Please resume the announcement of Dr. Xiaoyue Li's faculty appointment, writing on from its last sentence.

> _Document excerpt_
++++++++
Apr. 3, 2025 — The Department of Anthropology is thrilled to announce that Dr. Xiaoyue Li will join the faculty in fall 2025 as an Assistant Professor. Dr. Li is an environmental anthropologist specializing in Indigenous knowledge systems. Her ongoing research focuses on climate change impacts and wild food resources, showing how traditional ecological knowledge interfaces with contemporary environmental and socioeconomic challenges. With extensive fieldwork experience in China, Madagascar, and across multiple indigenous communities including the Akha, the Nuosu, and the Tanalana, she is working to illuminate the relationship between biocultural diversity conservation and climate change adaptation.

Dr. Li’s work has been published in various peer-reviewed journals, including Environmental Science & Policy, The Proceedings of the National Academy of SciencesCommunications Earth & Environment, and Global Food Security. She has also contributed to major international assessments, such as the IPCC 6th Assessment Report and the IPBES Assessment of Sustainable Use of Wild Species.
++++++++
> _Collected data_
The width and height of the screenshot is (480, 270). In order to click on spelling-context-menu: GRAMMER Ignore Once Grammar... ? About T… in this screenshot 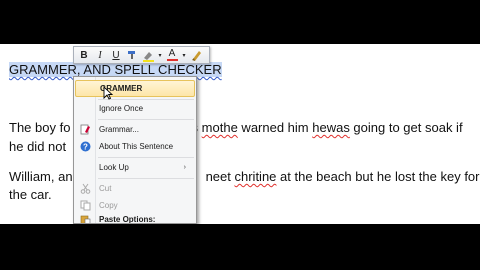, I will do `click(135, 150)`.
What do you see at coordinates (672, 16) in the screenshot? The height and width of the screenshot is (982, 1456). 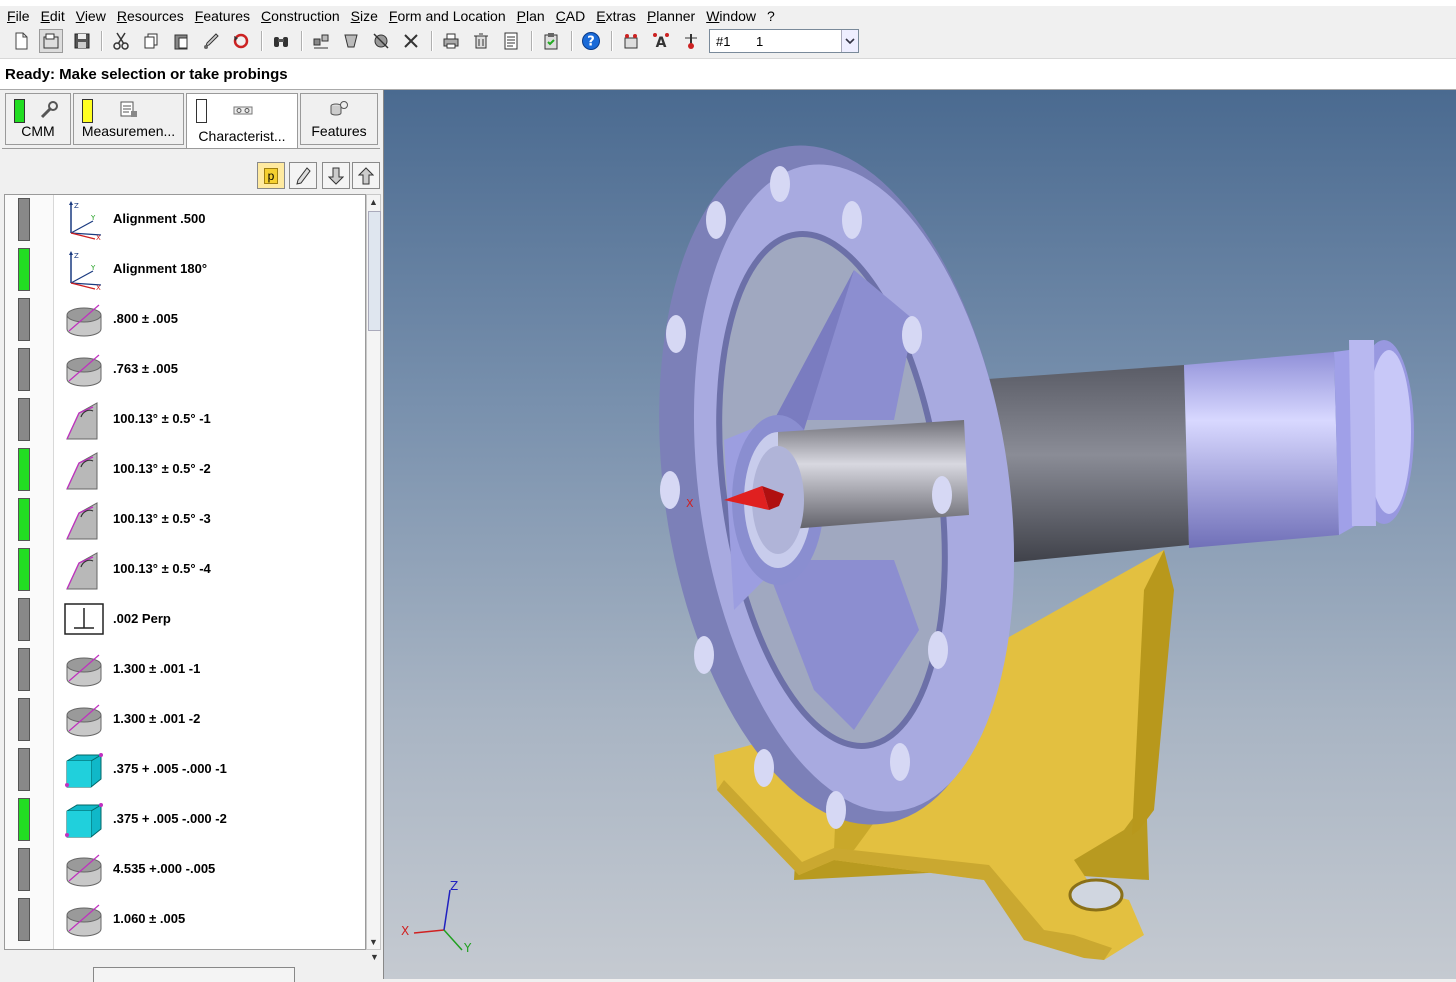 I see `menu-planner: Planner` at bounding box center [672, 16].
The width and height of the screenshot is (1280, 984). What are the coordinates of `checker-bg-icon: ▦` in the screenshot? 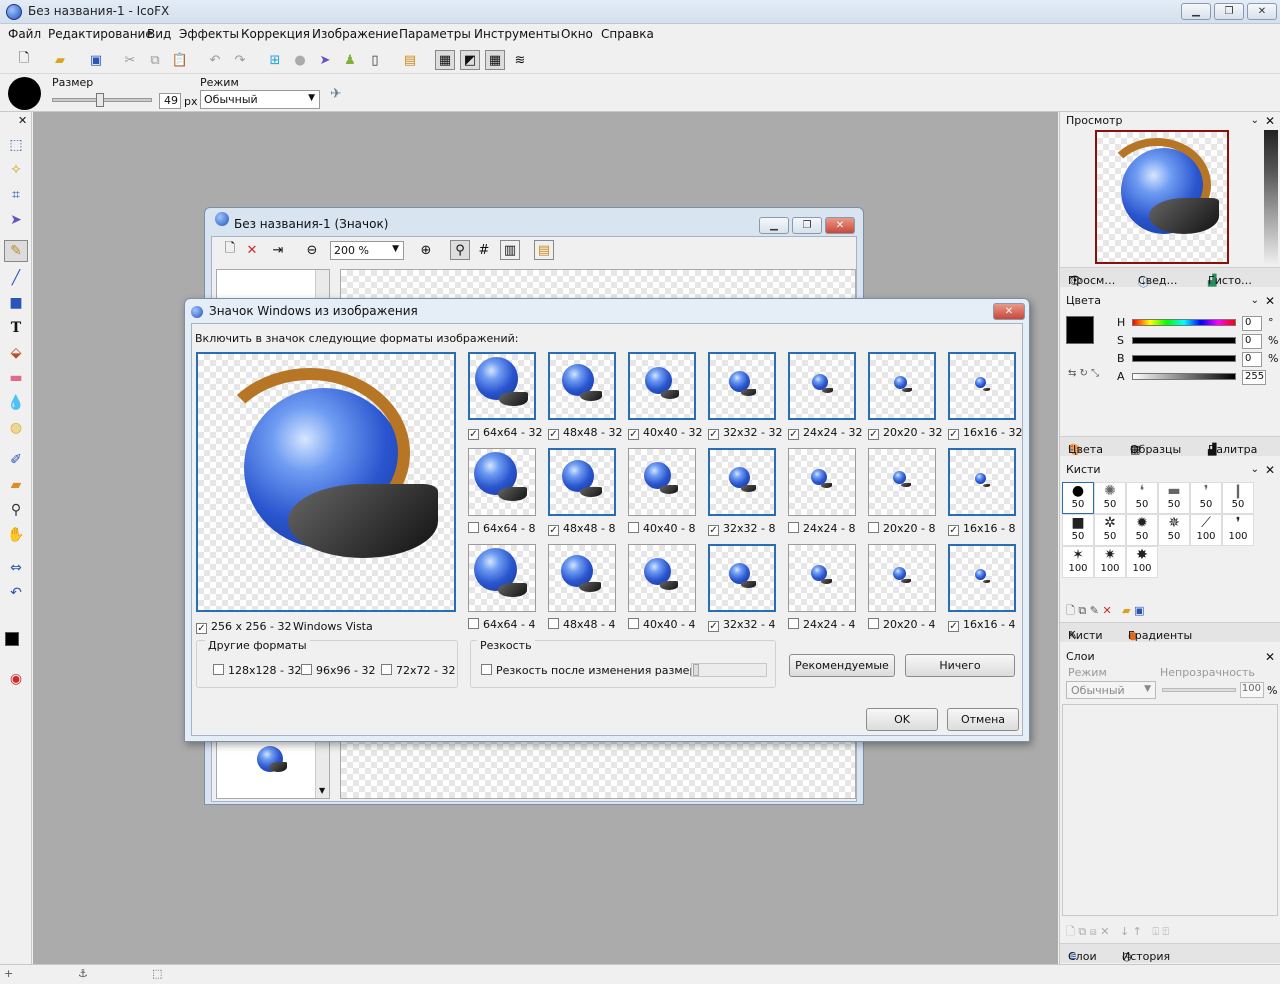 It's located at (445, 60).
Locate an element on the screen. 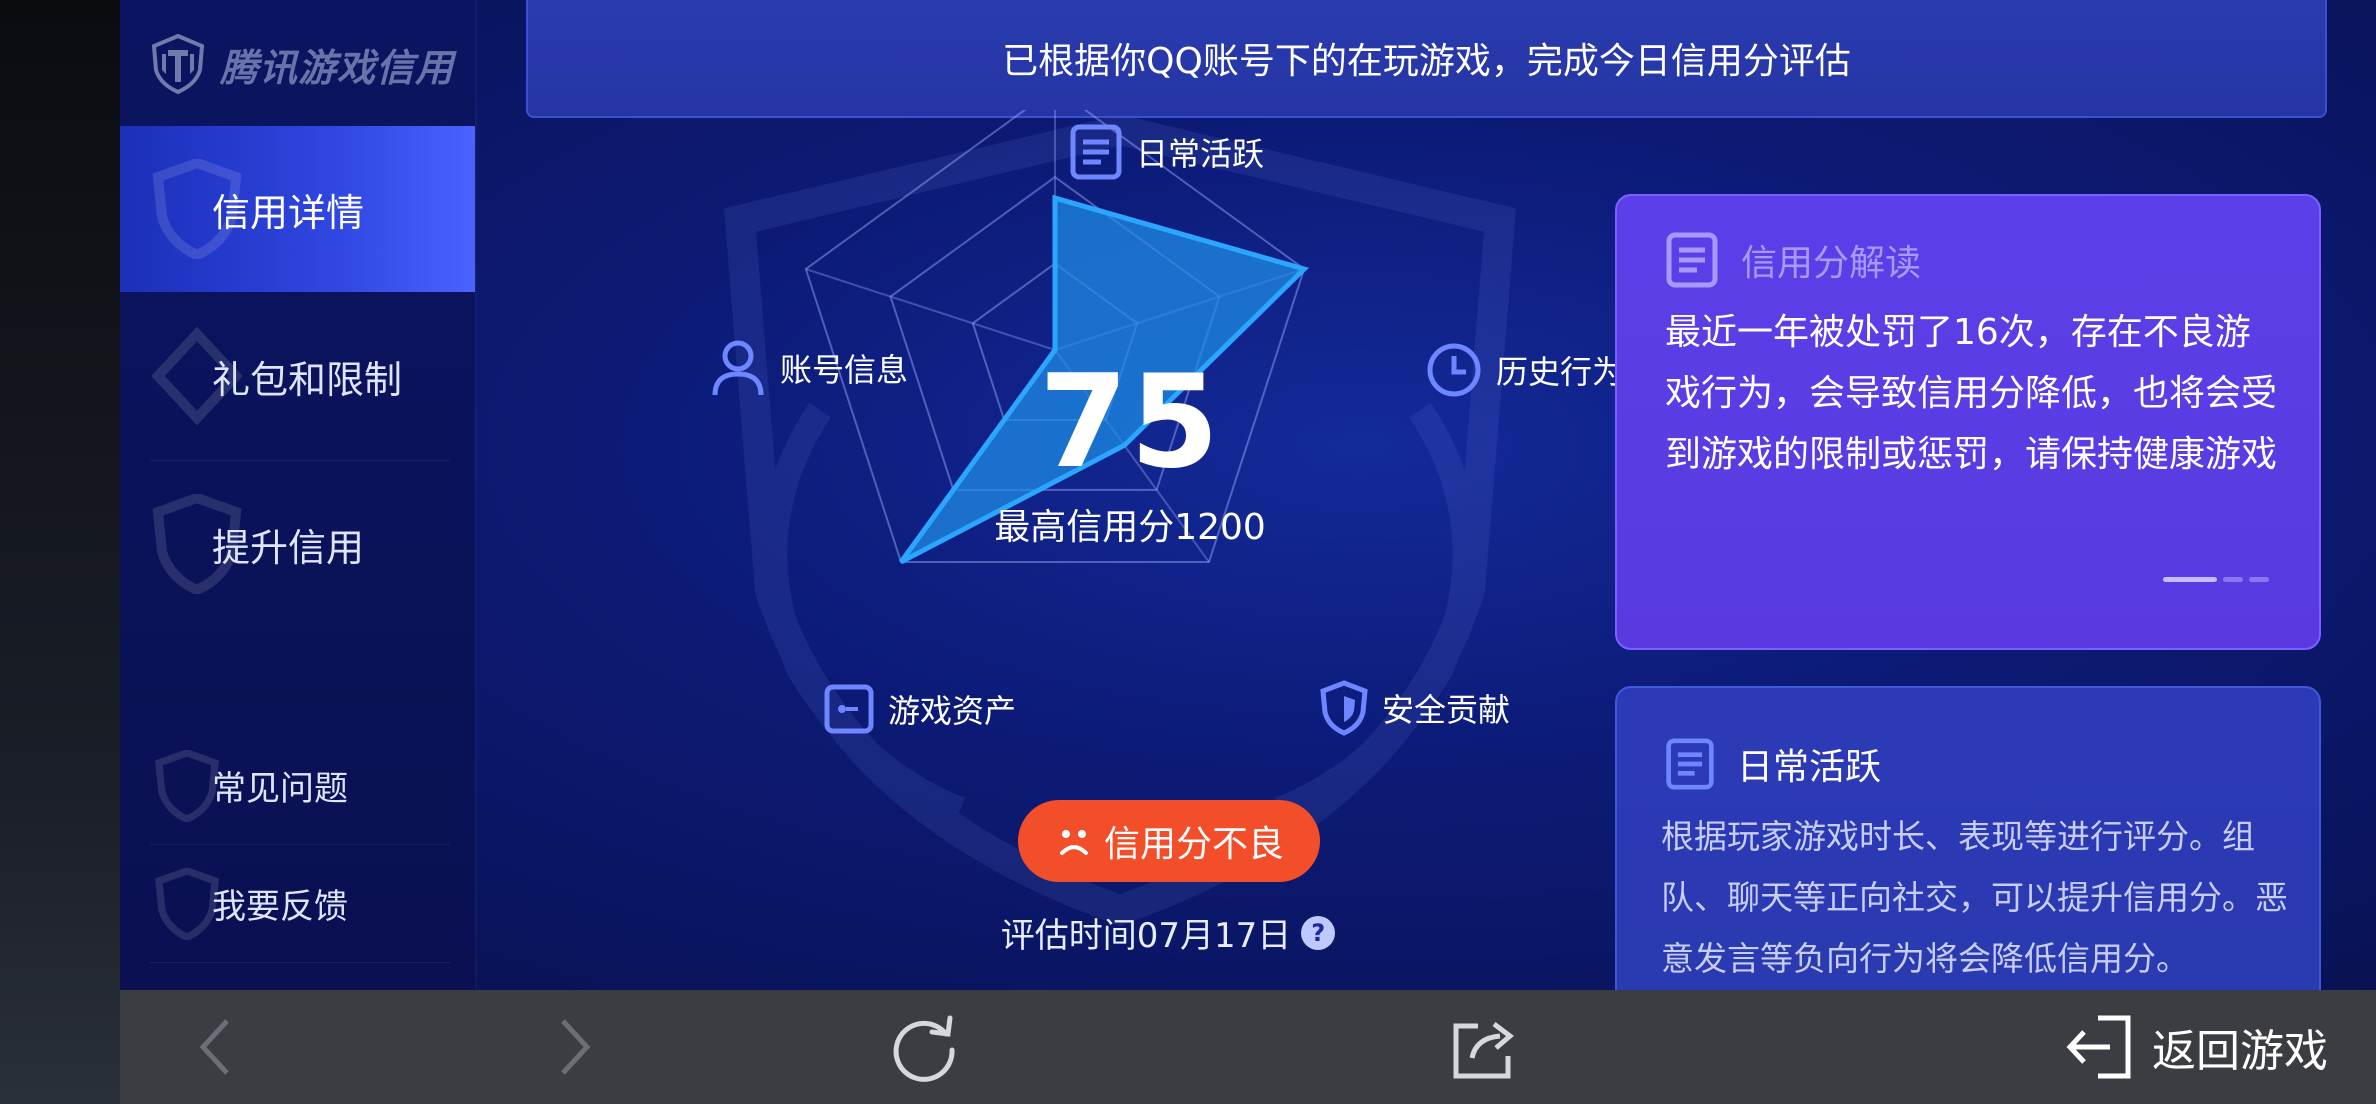  return-to-game-button: 返回游戏 is located at coordinates (2196, 1047).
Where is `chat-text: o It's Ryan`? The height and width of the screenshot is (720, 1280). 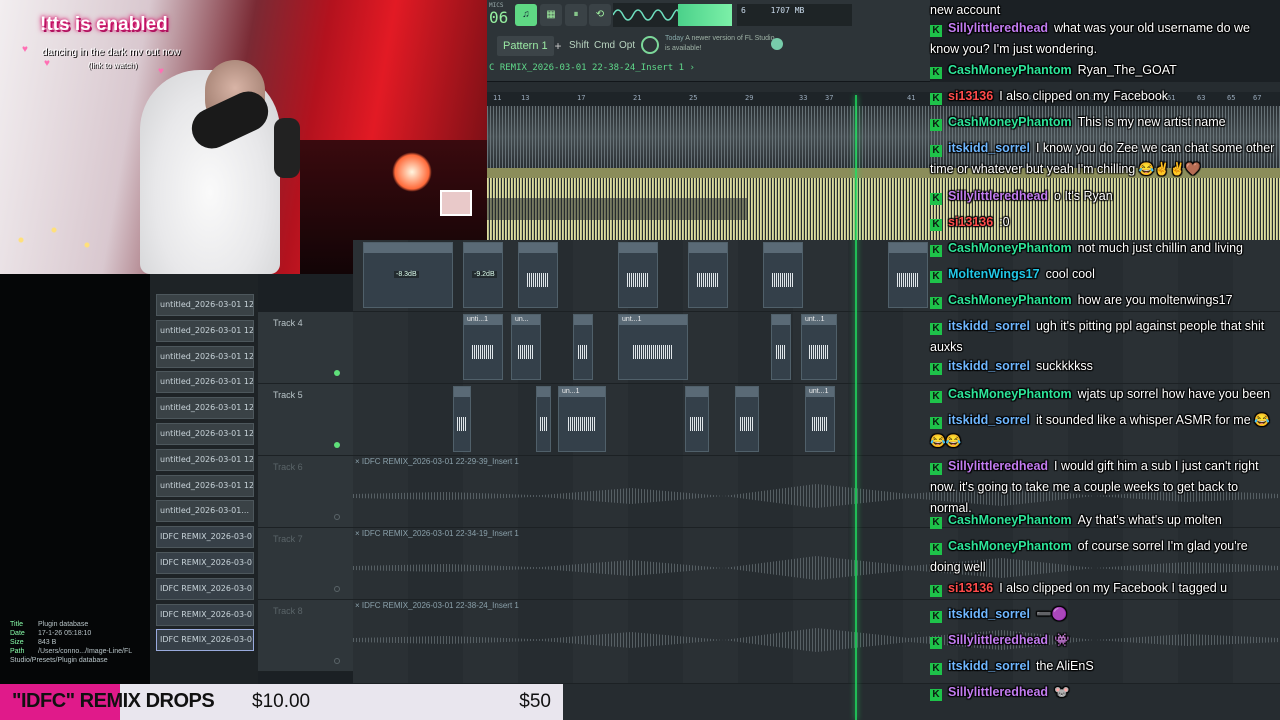 chat-text: o It's Ryan is located at coordinates (1084, 196).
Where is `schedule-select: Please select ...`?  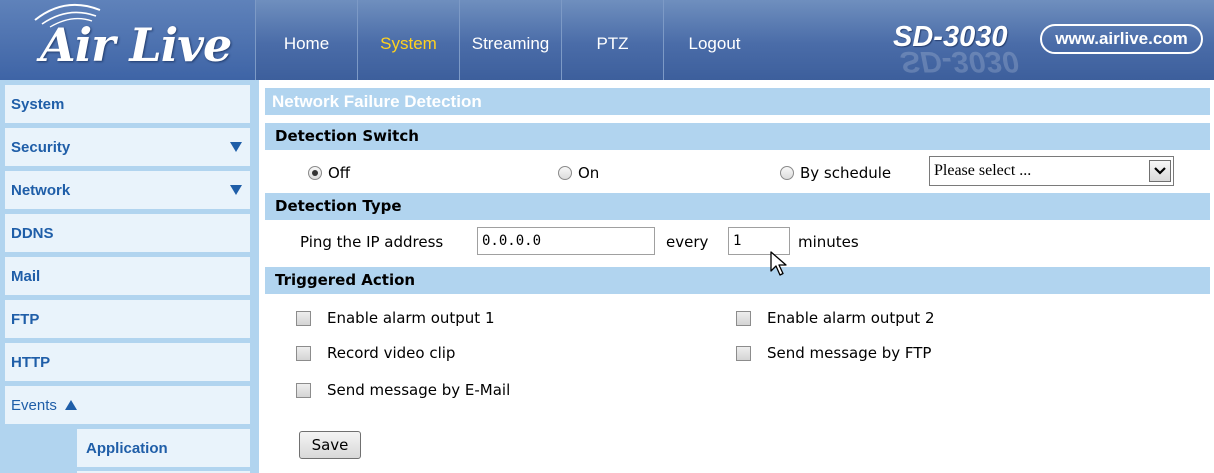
++++++++
> _Result of the task_
Before joining the Department of Anthropology at SMU, Dr. Li worked as a research consultant for the Center for Biodiversity and Conservation at the American Museum of Natural History and USAID. She previously held a Postdoctoral Fellowship at the Institut de Ciència i Tecnologia Ambientals of Universitat Autònoma de Barcelona in Spain and worked as a research consultant for UNESCO’s Man and the Biosphere (MAB) Programme. She earned her Ph.D. in Applied Anthropology from Oregon State University in 2017.